▶ _JOB_
Present the entries as a Markdown table with the columns Row and Text: start at the line that contains "Reply to itssdure's comment" and stop after the line that contains "Action: [1126, 45]", with one numbered row per line. Skip blank lines and leave the pictures out.

######

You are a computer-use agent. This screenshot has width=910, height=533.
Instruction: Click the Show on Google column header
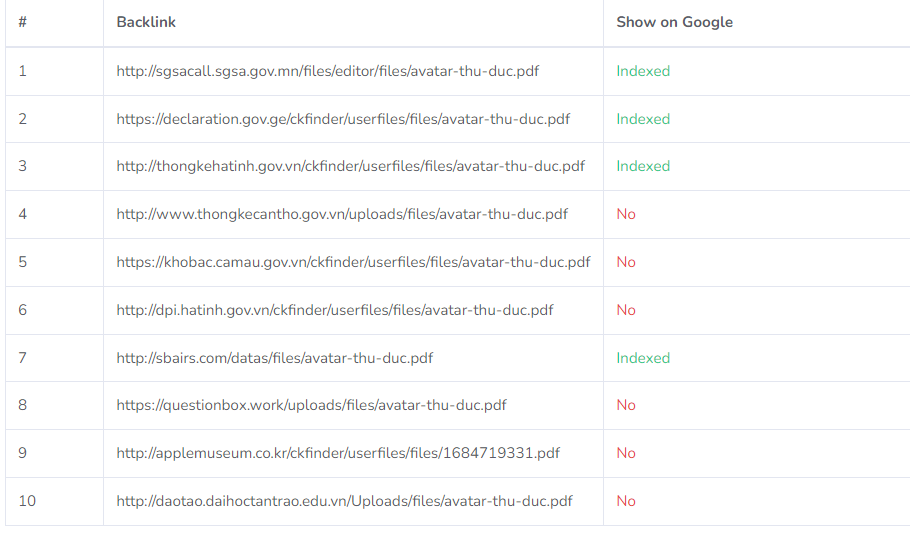(674, 22)
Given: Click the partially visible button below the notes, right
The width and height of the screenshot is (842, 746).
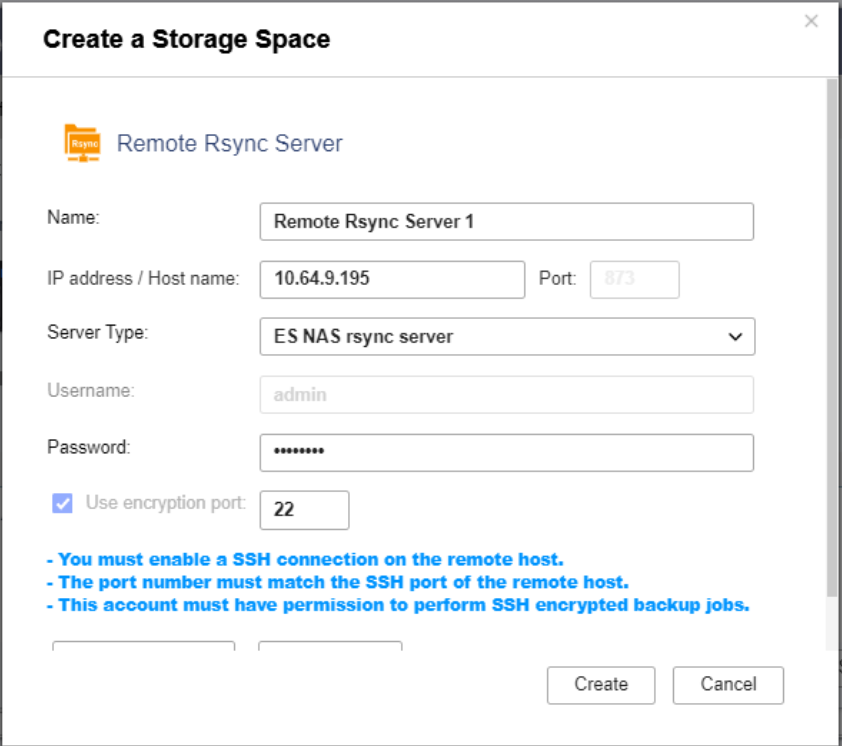Looking at the screenshot, I should click(x=330, y=646).
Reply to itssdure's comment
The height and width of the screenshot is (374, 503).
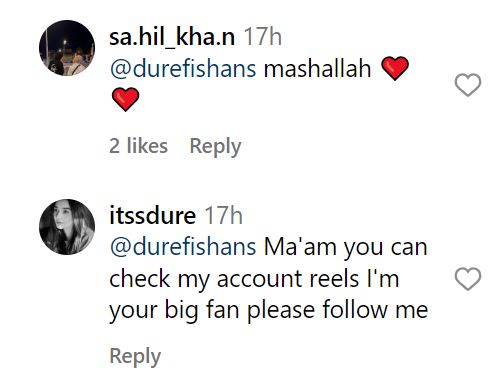click(x=135, y=356)
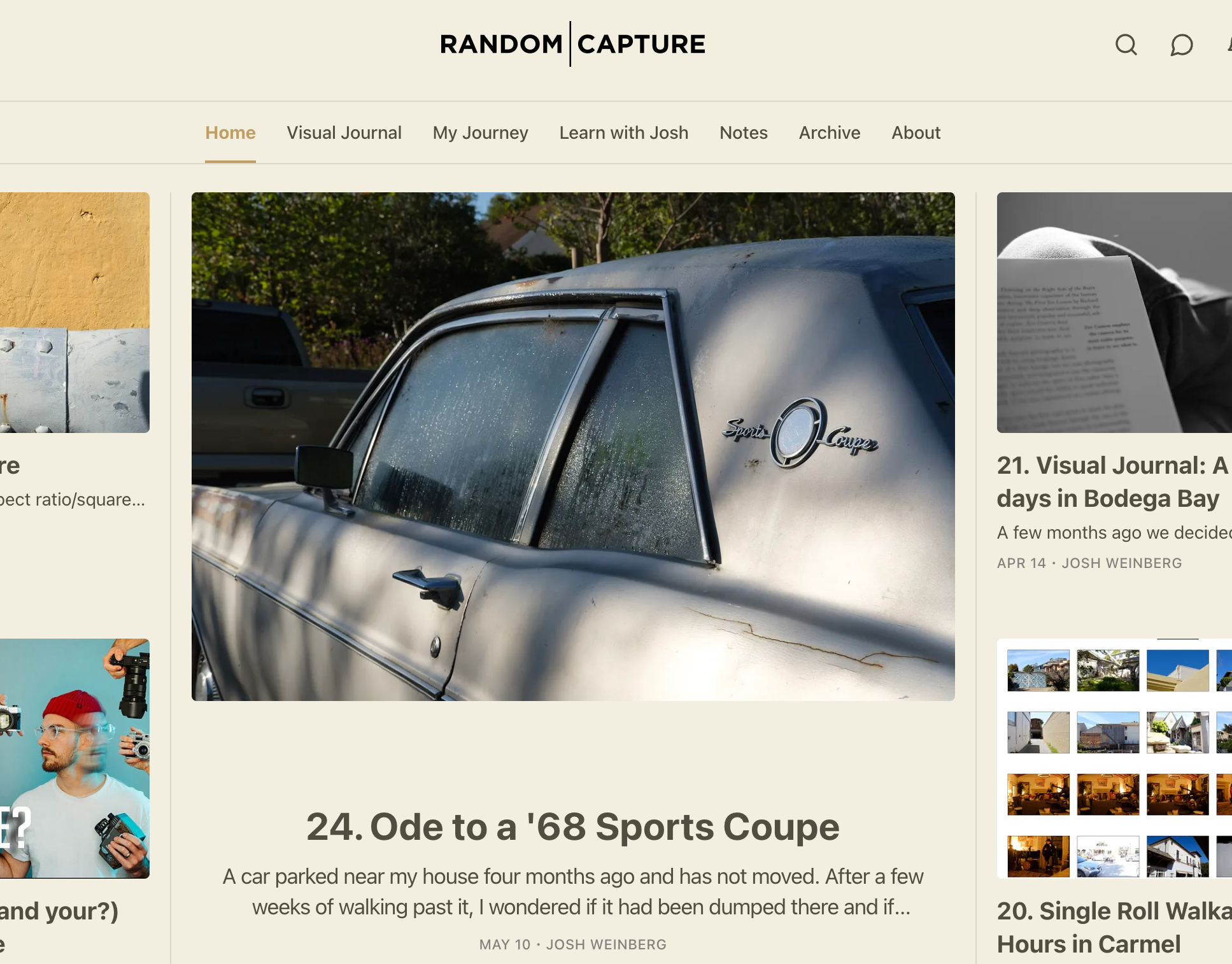
Task: Open the search magnifier icon
Action: [1126, 45]
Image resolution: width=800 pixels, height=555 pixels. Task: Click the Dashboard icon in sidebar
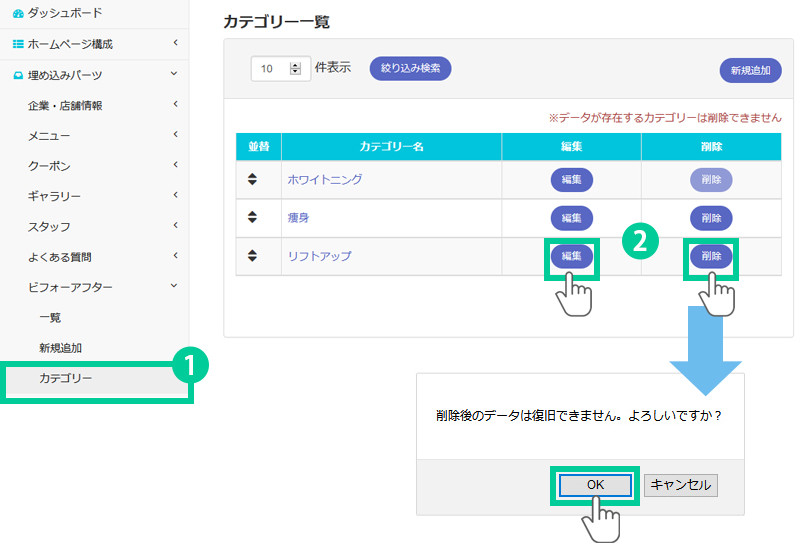click(x=18, y=13)
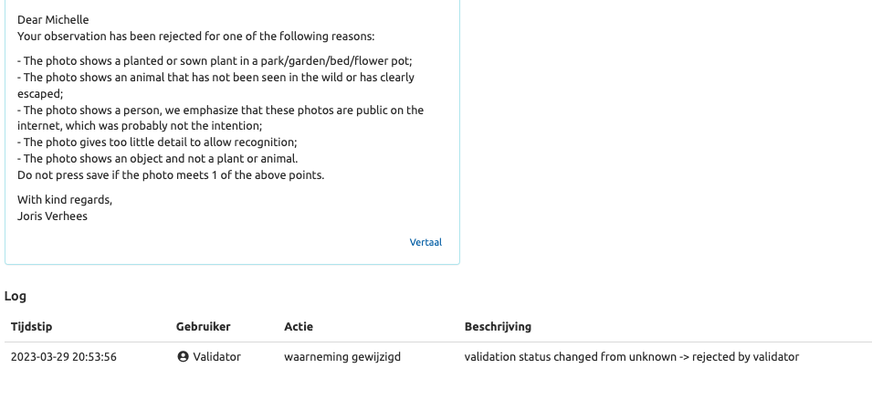Viewport: 872px width, 400px height.
Task: Click the 'photo shows a person' bullet
Action: tap(221, 110)

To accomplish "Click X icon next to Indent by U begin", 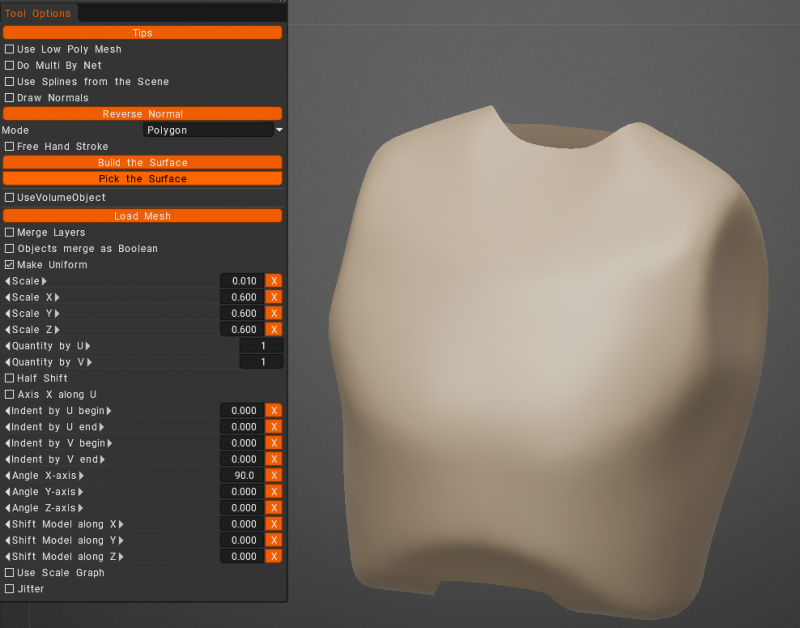I will tap(273, 410).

######

▶ _EXERCISE RESPONSE_
| Row | Text |
|---|---|
| 1 | Reply to itssdure's comment |
| 2 | The height and width of the screenshot is (374, 503). |
| 3 | click(x=135, y=356) |
| 4 | Task: Open the search magnifier icon |
| 5 | Action: [1126, 45] |